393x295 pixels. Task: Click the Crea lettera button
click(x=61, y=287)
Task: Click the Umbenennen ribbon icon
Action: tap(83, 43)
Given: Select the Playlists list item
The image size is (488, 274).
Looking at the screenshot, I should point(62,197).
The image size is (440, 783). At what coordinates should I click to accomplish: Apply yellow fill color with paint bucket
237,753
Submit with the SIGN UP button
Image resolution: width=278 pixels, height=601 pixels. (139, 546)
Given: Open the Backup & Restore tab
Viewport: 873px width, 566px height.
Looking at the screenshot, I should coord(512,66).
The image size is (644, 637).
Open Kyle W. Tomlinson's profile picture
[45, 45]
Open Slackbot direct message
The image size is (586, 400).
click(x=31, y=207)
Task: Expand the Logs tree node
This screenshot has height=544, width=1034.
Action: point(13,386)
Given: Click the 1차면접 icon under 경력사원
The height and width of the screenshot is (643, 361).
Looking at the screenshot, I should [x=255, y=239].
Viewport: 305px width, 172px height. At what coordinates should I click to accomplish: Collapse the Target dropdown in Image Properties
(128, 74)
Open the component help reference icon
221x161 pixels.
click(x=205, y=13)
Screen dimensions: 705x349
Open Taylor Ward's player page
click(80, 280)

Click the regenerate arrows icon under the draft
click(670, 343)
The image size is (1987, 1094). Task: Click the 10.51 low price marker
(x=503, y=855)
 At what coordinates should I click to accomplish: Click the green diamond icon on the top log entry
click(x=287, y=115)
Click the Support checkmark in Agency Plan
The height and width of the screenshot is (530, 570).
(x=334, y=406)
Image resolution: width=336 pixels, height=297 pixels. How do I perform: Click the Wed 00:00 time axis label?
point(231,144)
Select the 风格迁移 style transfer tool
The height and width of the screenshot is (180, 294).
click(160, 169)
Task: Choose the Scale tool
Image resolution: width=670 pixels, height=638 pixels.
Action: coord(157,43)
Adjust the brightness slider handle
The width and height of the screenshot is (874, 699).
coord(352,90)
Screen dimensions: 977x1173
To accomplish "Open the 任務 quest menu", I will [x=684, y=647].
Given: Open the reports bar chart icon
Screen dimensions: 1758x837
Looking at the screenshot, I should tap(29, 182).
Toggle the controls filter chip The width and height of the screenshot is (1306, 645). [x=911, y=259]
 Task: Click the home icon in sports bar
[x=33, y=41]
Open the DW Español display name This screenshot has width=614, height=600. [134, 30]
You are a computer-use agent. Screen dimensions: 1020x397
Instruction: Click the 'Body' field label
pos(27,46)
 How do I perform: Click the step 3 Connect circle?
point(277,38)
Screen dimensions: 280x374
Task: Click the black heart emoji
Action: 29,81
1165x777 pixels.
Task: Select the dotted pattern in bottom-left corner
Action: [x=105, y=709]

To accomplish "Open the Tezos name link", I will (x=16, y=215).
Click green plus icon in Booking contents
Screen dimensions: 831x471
★ ★ ★ ★ ★
### STATED PROBLEM
Please reproduce the listing above line for line, changing nothing.

### OUTPUT OF THE TASK
393x295 pixels. Task: Click the Crea lettera button
click(x=61, y=287)
Task: Click the Umbenennen ribbon icon
Action: tap(83, 43)
Given: Select the Playlists list item
The image size is (488, 274).
Looking at the screenshot, I should point(62,197).
The image size is (440, 783). At what coordinates should I click to accomplish: Apply yellow fill color with paint bucket
237,753
Submit with the SIGN UP button
Image resolution: width=278 pixels, height=601 pixels. (139, 546)
Given: Open the Backup & Restore tab
Viewport: 873px width, 566px height.
Looking at the screenshot, I should coord(512,66).
The image size is (644, 637).
Open Kyle W. Tomlinson's profile picture
[45, 45]
Open Slackbot direct message
The image size is (586, 400).
click(x=31, y=207)
Task: Expand the Logs tree node
This screenshot has height=544, width=1034.
Action: point(13,386)
Given: Click the 1차면접 icon under 경력사원
The height and width of the screenshot is (643, 361).
Looking at the screenshot, I should [x=255, y=239].
Viewport: 305px width, 172px height. At what coordinates should I click to accomplish: Collapse the Target dropdown in Image Properties
(128, 74)
Open the component help reference icon
221x161 pixels.
click(x=205, y=13)
Screen dimensions: 705x349
Open Taylor Ward's player page
click(80, 280)

Click the regenerate arrows icon under the draft
click(670, 343)
The image size is (1987, 1094). Task: Click the 10.51 low price marker
(x=503, y=855)
 At what coordinates should I click to accomplish: Click the green diamond icon on the top log entry
click(x=287, y=115)
Click the Support checkmark in Agency Plan
The height and width of the screenshot is (530, 570).
(x=334, y=406)
Image resolution: width=336 pixels, height=297 pixels. How do I perform: Click the Wed 00:00 time axis label?
point(231,144)
Select the 风格迁移 style transfer tool
The height and width of the screenshot is (180, 294).
click(160, 169)
Task: Choose the Scale tool
Image resolution: width=670 pixels, height=638 pixels.
Action: coord(157,43)
Adjust the brightness slider handle
The width and height of the screenshot is (874, 699).
coord(352,90)
Screen dimensions: 977x1173
To accomplish "Open the 任務 quest menu", I will [x=684, y=647].
Given: Open the reports bar chart icon
Screen dimensions: 1758x837
Looking at the screenshot, I should tap(29, 182).
Toggle the controls filter chip The width and height of the screenshot is (1306, 645). [x=911, y=259]
 Task: Click the home icon in sports bar
[x=33, y=41]
Open the DW Español display name This screenshot has width=614, height=600. [134, 30]
You are a computer-use agent. Screen dimensions: 1020x397
Instruction: Click the 'Body' field label
pos(27,46)
 How do I perform: Click the step 3 Connect circle?
point(277,38)
Screen dimensions: 280x374
Task: Click the black heart emoji
Action: 29,81
1165x777 pixels.
Task: Select the dotted pattern in bottom-left corner
Action: [x=105, y=709]

To accomplish "Open the Tezos name link", I will (x=16, y=215).
Click green plus icon in Booking contents
Screen dimensions: 831x471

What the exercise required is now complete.